Mais que diable, j’ai parfois envie de tabasser quelqu’un plus qu’à l’ordinaire, un employé du ministère des Arts, par exemple. J’ai une jambe nerveuse, elle se lève toute seule la nuit pour aller botter l’arrière-train de ces messieurs et, comme il a le temps de mourir, mon ennemi juré se tord de douleur sur le tapis : c’est bien plus agréable d’assister à son agonie par le trou de la serrure.

Alors, comment est-ce que je m’y prends ? J’ai un ressort dans le mollet, un muscle dégoûté par le flasque, il se dilate un peu et pan : je lui envoie ça. Voilà, c’est aussi simple. Et pourquoi me direz-vous ?

L’appareil d’État martyrise le troupeau apeuré, bêlant de civisme ! Si vous attendez de votre prochain quelque joie subtile, provoquez-le !

Si vous ne vous amusez pas un peu, vous êtes fait comme un rat.

Suivez-moi bien : si un barbu verdoyant ou rougeoyant essaie de vous insuffler son idéologie, tapez-lui sur la gueule, jouez le rouge contre le vert, le vert contre le rouge, laissez-lui quelques bleus au passage.

Si vous appréciez la société, invitez un crapaud chez les grenouilles, proposez-lui une cigarette, et pof ! Il se dégonfle, c’est gras et répugnant…

Marchez sur la queue d’un petit chien, vous devinerez sans peine la nature de ses parents : des dogues. Pour rêver : enterrez une petite cuiller d’argent au pied d’un arbre, apprenez à vous taire longtemps, longtemps…

Pour jouer à l’amour : donnez un rendez-vous à une vraie jeune fille. L’affaire est dans le sac : elle vous jette un os, vous courez à quatre pattes, vous le lui ramenez entre vos crocs bien luisants. C’est très gratifiant.

Chut ! Cachez-vous derrière cet arbre, les voilà, ils vont s’embrasser mais ils s’y prennent d’une étrange manière ; ils ont besoin de vous, sinon ils ne se donnent pas tout à fait : de vrais acteurs.

Quant à vous, réglez votre comportement sur le mien, ne rentrez jamais tout à fait dans le jeu.

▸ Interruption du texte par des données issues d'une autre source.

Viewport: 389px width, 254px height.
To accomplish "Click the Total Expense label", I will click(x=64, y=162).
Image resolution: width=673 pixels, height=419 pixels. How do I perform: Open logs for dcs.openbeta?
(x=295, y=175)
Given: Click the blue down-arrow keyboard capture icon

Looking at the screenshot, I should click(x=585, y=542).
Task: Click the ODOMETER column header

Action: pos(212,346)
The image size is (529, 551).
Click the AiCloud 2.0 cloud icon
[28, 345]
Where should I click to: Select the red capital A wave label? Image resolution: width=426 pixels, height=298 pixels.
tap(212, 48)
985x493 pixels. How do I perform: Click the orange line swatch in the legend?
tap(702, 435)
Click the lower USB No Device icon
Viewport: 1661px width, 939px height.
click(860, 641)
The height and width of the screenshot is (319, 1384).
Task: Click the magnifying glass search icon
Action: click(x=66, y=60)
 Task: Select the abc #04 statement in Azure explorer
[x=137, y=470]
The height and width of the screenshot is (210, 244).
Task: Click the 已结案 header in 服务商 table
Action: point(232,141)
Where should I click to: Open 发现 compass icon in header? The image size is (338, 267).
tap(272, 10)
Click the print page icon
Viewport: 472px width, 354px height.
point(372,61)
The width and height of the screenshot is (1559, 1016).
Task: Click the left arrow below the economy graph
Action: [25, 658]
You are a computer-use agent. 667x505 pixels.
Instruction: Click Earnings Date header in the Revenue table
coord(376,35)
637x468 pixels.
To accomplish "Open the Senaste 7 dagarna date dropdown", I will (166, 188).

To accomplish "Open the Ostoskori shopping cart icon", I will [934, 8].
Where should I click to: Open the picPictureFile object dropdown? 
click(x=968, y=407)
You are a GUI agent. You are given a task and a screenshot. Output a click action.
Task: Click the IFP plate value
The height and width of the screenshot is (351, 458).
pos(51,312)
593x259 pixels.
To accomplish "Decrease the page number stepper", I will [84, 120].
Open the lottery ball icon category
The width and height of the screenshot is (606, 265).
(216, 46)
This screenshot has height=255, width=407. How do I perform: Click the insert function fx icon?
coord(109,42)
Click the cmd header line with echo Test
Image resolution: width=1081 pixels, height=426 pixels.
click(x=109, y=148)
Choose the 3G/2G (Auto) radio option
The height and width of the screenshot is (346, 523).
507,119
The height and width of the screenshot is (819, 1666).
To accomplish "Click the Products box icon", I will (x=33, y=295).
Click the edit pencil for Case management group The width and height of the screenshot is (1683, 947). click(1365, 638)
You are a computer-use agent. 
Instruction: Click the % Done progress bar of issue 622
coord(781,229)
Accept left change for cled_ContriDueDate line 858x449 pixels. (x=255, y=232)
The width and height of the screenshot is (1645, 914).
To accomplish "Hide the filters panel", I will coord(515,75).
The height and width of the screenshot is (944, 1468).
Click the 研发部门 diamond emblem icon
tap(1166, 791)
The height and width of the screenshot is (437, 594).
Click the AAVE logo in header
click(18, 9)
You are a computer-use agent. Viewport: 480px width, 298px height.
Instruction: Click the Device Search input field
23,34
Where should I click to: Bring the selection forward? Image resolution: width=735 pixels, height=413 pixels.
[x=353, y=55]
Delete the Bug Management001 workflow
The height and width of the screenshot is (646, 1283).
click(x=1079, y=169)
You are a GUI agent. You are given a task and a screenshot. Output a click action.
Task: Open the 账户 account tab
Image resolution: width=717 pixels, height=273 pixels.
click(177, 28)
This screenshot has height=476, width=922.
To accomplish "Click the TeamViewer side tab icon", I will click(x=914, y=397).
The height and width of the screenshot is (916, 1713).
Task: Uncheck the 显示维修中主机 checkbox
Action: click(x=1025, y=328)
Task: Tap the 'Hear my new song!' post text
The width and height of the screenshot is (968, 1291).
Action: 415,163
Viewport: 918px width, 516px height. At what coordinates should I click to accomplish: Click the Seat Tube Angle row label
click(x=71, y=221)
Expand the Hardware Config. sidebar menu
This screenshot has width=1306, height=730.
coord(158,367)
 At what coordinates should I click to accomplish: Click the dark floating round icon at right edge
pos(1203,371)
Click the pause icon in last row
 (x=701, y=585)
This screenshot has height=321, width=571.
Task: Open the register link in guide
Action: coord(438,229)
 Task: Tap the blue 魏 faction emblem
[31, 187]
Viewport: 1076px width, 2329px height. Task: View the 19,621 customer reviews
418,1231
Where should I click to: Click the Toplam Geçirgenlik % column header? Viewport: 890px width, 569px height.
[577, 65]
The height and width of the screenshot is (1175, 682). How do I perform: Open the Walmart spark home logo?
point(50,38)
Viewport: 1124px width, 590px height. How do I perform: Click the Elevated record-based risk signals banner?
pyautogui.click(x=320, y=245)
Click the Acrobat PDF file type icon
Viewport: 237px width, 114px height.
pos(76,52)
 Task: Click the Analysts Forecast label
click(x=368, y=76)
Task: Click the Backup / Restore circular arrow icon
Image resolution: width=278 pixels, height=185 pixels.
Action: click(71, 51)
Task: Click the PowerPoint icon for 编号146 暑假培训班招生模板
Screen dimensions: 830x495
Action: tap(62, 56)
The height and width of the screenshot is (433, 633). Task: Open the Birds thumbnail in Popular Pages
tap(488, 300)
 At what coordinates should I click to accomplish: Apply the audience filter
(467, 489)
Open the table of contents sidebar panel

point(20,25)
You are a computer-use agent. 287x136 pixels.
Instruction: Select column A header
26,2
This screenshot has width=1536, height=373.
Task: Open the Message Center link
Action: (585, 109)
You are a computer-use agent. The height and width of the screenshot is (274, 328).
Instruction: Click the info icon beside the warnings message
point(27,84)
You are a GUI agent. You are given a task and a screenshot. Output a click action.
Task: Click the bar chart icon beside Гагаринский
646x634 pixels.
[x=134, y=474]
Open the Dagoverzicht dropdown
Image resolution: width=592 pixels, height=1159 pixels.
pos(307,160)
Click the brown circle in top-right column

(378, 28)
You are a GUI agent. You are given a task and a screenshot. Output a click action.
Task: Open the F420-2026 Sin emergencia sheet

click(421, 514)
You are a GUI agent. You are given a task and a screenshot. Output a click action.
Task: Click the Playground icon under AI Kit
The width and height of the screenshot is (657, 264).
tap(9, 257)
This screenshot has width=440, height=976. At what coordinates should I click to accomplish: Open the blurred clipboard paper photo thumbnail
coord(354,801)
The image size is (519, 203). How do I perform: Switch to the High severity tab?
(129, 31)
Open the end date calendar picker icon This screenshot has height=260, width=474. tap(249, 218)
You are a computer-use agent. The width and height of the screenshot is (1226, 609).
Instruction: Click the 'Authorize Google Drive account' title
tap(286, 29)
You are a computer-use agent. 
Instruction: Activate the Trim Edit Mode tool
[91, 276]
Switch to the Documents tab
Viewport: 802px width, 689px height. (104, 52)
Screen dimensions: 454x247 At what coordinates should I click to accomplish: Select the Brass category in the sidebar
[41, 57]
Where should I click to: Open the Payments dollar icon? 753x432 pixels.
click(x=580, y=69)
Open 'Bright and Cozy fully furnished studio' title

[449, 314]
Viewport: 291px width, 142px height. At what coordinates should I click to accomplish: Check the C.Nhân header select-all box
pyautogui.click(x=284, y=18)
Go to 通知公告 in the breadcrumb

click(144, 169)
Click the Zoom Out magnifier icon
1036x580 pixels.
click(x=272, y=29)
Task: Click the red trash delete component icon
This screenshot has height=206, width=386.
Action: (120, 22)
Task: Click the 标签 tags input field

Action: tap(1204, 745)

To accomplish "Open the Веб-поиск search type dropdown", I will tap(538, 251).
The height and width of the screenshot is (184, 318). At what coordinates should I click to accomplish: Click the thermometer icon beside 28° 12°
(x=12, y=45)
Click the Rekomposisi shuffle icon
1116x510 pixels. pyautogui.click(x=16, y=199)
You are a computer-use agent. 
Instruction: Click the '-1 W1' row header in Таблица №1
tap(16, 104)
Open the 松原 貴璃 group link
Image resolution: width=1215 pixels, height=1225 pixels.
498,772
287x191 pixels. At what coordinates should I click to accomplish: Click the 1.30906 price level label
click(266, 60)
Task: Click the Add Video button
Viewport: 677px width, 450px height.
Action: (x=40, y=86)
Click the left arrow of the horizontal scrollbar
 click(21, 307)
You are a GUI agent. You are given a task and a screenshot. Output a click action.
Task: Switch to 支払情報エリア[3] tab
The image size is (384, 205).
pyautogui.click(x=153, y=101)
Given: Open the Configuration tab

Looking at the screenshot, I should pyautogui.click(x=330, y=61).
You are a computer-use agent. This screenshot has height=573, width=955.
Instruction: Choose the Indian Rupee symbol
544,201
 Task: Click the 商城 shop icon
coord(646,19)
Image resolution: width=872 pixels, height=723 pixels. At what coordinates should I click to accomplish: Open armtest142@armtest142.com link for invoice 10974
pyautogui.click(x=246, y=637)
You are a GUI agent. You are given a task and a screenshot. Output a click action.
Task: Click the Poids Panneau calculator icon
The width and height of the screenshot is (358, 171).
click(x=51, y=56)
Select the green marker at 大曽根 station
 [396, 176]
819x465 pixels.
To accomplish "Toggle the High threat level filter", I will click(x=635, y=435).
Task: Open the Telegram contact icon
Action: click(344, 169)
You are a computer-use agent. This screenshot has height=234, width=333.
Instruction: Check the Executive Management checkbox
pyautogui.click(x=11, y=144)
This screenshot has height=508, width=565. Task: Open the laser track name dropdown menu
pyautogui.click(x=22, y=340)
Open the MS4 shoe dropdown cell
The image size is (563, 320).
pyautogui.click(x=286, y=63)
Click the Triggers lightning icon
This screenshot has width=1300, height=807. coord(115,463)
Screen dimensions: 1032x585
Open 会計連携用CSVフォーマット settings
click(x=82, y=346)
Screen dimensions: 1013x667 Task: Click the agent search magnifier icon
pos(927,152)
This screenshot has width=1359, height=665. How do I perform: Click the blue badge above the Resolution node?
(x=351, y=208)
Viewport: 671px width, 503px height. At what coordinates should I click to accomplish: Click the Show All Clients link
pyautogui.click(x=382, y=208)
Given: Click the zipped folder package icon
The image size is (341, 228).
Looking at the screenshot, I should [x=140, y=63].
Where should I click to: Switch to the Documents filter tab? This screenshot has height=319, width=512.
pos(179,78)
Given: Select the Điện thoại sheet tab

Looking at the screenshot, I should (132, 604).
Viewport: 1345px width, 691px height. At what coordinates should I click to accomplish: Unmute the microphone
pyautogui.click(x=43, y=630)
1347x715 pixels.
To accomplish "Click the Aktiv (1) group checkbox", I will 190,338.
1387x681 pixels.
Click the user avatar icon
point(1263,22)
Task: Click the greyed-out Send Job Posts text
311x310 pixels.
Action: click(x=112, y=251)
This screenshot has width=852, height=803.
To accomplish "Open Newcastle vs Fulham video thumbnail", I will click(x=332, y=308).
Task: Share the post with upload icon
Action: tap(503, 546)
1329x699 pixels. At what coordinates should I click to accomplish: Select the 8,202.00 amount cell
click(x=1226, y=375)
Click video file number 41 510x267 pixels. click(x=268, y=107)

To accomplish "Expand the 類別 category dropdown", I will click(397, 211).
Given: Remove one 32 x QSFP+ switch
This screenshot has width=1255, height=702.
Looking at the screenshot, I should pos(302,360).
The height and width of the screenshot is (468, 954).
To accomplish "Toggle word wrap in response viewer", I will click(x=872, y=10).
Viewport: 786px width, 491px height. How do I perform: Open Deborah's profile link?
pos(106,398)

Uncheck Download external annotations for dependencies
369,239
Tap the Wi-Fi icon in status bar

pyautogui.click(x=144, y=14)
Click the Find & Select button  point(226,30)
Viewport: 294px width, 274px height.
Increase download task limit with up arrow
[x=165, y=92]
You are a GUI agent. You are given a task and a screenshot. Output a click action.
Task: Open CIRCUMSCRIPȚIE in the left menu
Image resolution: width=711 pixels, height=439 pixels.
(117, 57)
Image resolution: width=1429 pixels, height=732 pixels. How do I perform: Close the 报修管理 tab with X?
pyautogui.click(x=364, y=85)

Aujourd’hui on ne peut faire confiance à personne, pas même à l’auteur.

Ne pas rentrer dans le jeu. Dessin de Bruno Guittard accompagnant sa série « Figures mouvantes » pour Magazine Aléatoire.

Figure (é)mouvante.
En 1999, il y eût cette pluie de mots éparpillés sur la page, tombés d’on ne sait où…
Et maintenant il y a en bon ordre sur cette plaque mon « ridiculum vitae » : B. G. né en 1948 – mort en… Une question reste une question, mais Dieu merci, le ridiculum n’a jamais tué personne.
Pour Aléatoire, « pour aller à toi Relecteur inconnu. Pour aller à Toire, ce pays où l’on arrive jamais ».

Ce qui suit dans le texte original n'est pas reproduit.